An extensive set of chromosome 15 DNA polymorphisms and densitometric analysis with four markers mapping to the Prader–Willi chromosome region (PWCR) of chromosome 15 have been used to characterize a cohort of 30 subjects with classical Prader–Willi syndrome (PWS). Molecular analysis enabled the classification of the PWS subjects into four groups: (A) 18 subjects (60%) had deletions of paternal 15q11–13 involving a common set of DNA markers. Two subjects had differently sized deletions, one larger and one smaller than the other cases. (B) Eight (27%) had maternal uniparental disomy for chromosome 15. (C) One (3%) had a marker chromosome carrying an extra copy of the PWCR. The marker chromosome was demonstrated to be of paternal origin and the two intact chromosomes were maternally derived.
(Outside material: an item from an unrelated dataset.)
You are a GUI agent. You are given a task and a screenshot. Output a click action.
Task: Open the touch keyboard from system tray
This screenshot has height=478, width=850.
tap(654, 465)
This case represents an apparent exception to the generally held view that PWS is associated with an absence of paternally inherited gene(s) located in the PWCR. (D) The remaining three cases (10%) had none of the above abnormalities. This last subgroup of patients has not previously been well characterized but could represent limited deletions not detectable with the markers used or abnormalities in the imprinting process. These cases represent potentially valuable resources to elucidate more precisely the fundamental disorders responsible for PWS.